Questo è il secondo Netflix Original legato alla Norvegia, dopo The Innocents, ma in questo caso c'è un vero progetto dietro, capace di dare ad ogni capitolo il giusto respiro individuale, anziché produrre una matassa confusa dove un concetto di massimo due ore viene allungato a dismisura. Ed è forse lì che si cela l'unica componente frustrante della serie: dopo sei episodi relativamente brevi (massimo 50 minuti ciascuno), arriva l'immancabile invito a rimanere sintonizzati in vista di una seconda stagione, attualmente non certa ma comunque altamente probabile.

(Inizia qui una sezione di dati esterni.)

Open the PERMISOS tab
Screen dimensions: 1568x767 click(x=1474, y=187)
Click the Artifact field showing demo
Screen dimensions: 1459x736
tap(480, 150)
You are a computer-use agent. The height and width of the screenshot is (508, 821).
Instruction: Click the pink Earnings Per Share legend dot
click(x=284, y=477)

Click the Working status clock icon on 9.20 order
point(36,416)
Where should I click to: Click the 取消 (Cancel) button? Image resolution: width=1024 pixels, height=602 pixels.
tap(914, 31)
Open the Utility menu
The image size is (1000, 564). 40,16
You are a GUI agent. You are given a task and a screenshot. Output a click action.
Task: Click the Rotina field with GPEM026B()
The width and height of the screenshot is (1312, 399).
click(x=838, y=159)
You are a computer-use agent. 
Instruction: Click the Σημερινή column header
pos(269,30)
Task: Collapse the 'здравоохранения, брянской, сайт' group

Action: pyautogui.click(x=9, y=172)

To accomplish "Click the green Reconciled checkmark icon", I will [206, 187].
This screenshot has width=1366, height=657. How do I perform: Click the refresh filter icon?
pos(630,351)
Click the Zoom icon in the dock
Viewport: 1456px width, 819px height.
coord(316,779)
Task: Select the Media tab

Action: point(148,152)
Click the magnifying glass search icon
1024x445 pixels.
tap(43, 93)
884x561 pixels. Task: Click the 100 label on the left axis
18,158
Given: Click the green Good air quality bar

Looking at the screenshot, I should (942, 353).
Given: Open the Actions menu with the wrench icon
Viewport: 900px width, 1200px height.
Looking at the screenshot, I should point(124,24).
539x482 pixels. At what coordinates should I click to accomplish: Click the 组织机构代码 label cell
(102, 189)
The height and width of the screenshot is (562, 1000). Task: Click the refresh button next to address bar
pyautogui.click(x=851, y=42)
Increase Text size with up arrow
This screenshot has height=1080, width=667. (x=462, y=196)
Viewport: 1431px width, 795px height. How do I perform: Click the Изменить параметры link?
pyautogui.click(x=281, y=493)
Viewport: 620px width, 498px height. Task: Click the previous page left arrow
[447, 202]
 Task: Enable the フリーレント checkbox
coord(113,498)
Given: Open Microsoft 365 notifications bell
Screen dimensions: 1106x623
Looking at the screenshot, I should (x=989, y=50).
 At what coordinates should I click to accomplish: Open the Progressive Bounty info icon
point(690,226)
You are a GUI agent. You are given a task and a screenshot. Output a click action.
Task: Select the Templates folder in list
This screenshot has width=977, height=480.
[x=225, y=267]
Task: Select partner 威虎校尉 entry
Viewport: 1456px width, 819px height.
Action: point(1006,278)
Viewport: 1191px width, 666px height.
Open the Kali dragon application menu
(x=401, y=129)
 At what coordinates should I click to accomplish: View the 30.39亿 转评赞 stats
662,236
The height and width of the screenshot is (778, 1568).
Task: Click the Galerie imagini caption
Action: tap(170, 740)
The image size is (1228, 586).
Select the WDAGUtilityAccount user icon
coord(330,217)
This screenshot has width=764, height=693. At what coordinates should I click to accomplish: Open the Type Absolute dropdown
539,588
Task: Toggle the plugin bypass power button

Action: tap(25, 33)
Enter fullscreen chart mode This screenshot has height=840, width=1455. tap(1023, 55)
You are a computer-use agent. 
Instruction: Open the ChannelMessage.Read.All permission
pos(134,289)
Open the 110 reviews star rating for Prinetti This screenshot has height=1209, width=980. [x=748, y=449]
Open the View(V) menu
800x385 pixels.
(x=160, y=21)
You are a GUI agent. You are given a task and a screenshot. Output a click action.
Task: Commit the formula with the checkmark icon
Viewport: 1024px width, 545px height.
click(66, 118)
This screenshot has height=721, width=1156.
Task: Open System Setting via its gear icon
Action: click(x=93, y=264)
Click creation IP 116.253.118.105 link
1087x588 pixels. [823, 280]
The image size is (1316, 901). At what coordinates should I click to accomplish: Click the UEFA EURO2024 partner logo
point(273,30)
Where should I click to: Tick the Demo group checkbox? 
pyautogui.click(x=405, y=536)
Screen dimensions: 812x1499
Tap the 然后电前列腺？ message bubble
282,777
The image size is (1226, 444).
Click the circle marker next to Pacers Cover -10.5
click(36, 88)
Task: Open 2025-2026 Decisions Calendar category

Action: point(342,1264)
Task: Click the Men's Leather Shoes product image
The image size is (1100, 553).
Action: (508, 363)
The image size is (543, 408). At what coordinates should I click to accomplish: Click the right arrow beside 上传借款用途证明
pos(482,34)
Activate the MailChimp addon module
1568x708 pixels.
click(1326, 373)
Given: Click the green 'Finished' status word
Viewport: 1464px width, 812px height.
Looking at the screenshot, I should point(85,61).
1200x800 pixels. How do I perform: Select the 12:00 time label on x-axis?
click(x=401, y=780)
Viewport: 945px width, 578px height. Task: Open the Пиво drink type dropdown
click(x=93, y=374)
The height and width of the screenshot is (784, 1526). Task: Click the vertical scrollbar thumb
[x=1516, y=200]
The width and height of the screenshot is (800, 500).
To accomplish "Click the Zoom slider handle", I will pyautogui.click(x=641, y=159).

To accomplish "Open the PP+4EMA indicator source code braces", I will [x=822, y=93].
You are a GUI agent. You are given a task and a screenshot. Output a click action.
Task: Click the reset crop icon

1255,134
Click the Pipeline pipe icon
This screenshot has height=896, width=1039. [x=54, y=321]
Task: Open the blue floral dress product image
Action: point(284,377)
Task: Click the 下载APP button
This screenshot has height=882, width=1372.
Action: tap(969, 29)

Detto ciò, l'elemento "incompleto" è anch'esso a suo modo coerente, come ci ricorda Volven proprio nell'ultimo episodio, con la battuta che riassume il fascino di qualunque produzione seriale di questo tipo: "Molti pensano che il Ragnarök sia la fine di tutto. Si sbagliano. È solo l'inizio." Un inizio indubbiamente accattivante, che si conosca o meno la materia di base.
Conclusioni
Giungendo al termine della recensione di Ragnarok ci dichiariamo soddisfatti di questa rilettura dei miti nordici a base di teen drama, viaggio iniziatico e critica sociale che si rifà alle preoccupazioni odierne. A suo modo, Thor è tornato a casa, con risultati divertenti e intriganti.
Perché ci piace
- Il cast è affiatato e carismatico.
- L'aggiornamento dei miti è interessante e divertente.
- Il cattivo è strepitoso.
Cosa non va
- Peccato che siano solo sei episodi.